-- START Provided data --

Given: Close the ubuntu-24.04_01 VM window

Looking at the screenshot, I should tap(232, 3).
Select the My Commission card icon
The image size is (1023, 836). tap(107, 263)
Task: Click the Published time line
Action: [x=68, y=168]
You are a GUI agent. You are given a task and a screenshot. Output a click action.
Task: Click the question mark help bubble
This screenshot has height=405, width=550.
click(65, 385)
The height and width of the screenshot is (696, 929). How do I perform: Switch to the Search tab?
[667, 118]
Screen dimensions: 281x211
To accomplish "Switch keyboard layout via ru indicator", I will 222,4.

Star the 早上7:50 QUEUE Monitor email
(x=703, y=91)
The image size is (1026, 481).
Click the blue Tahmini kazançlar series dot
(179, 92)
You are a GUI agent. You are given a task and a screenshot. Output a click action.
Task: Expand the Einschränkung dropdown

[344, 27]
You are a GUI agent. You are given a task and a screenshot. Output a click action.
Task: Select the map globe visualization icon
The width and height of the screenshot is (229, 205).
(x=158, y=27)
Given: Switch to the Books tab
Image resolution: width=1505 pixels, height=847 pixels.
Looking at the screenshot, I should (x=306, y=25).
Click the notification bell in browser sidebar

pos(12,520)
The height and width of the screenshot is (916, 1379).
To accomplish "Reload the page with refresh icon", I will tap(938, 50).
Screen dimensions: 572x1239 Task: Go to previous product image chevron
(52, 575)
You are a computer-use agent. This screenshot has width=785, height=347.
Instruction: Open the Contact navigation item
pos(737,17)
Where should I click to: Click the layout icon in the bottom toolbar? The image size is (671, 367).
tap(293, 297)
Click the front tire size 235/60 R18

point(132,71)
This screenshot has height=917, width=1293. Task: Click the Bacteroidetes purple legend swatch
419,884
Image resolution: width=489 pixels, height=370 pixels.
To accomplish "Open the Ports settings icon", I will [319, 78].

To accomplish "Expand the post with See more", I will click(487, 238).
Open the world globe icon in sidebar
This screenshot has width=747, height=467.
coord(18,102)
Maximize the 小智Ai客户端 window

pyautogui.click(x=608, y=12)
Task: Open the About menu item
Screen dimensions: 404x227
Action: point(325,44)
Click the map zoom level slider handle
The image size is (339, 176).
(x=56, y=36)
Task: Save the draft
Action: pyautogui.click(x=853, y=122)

-- END Provided data --

What is required ▸
Reproduce the lines above as a numbered list, omitting any blank lines.

Expected answer ▸
1. Given: Close the ubuntu-24.04_01 VM window
2. Looking at the screenshot, I should tap(232, 3).
3. Select the My Commission card icon
4. The image size is (1023, 836). tap(107, 263)
5. Task: Click the Published time line
6. Action: [x=68, y=168]
7. You are a GUI agent. You are given a task and a screenshot. Output a click action.
8. Task: Click the question mark help bubble
9. This screenshot has height=405, width=550.
10. click(65, 385)
11. The height and width of the screenshot is (696, 929). How do I perform: Switch to the Search tab?
12. [667, 118]
13. Screen dimensions: 281x211
14. To accomplish "Switch keyboard layout via ru indicator", I will 222,4.
15. Star the 早上7:50 QUEUE Monitor email
16. (x=703, y=91)
17. The image size is (1026, 481).
18. Click the blue Tahmini kazançlar series dot
19. (179, 92)
20. You are a GUI agent. You are given a task and a screenshot. Output a click action.
21. Task: Expand the Einschränkung dropdown
22. [344, 27]
23. You are a GUI agent. You are given a task and a screenshot. Output a click action.
24. Task: Select the map globe visualization icon
25. The width and height of the screenshot is (229, 205).
26. (x=158, y=27)
27. Given: Switch to the Books tab
28. Image resolution: width=1505 pixels, height=847 pixels.
29. Looking at the screenshot, I should (x=306, y=25).
30. Click the notification bell in browser sidebar
31. pos(12,520)
32. The height and width of the screenshot is (916, 1379).
33. To accomplish "Reload the page with refresh icon", I will tap(938, 50).
34. Screen dimensions: 572x1239 Task: Go to previous product image chevron
35. (52, 575)
36. You are a computer-use agent. This screenshot has width=785, height=347.
37. Instruction: Open the Contact navigation item
38. pos(737,17)
39. Where should I click to: Click the layout icon in the bottom toolbar? The image size is (671, 367).
40. tap(293, 297)
41. Click the front tire size 235/60 R18
42. point(132,71)
43. This screenshot has height=917, width=1293. Task: Click the Bacteroidetes purple legend swatch
44. 419,884
45. Image resolution: width=489 pixels, height=370 pixels.
46. To accomplish "Open the Ports settings icon", I will [319, 78].
47. To accomplish "Expand the post with See more", I will click(487, 238).
48. Open the world globe icon in sidebar
49. This screenshot has width=747, height=467.
50. coord(18,102)
51. Maximize the 小智Ai客户端 window
52. pyautogui.click(x=608, y=12)
53. Task: Open the About menu item
54. Screen dimensions: 404x227
55. Action: point(325,44)
56. Click the map zoom level slider handle
57. The image size is (339, 176).
58. (x=56, y=36)
59. Task: Save the draft
60. Action: pyautogui.click(x=853, y=122)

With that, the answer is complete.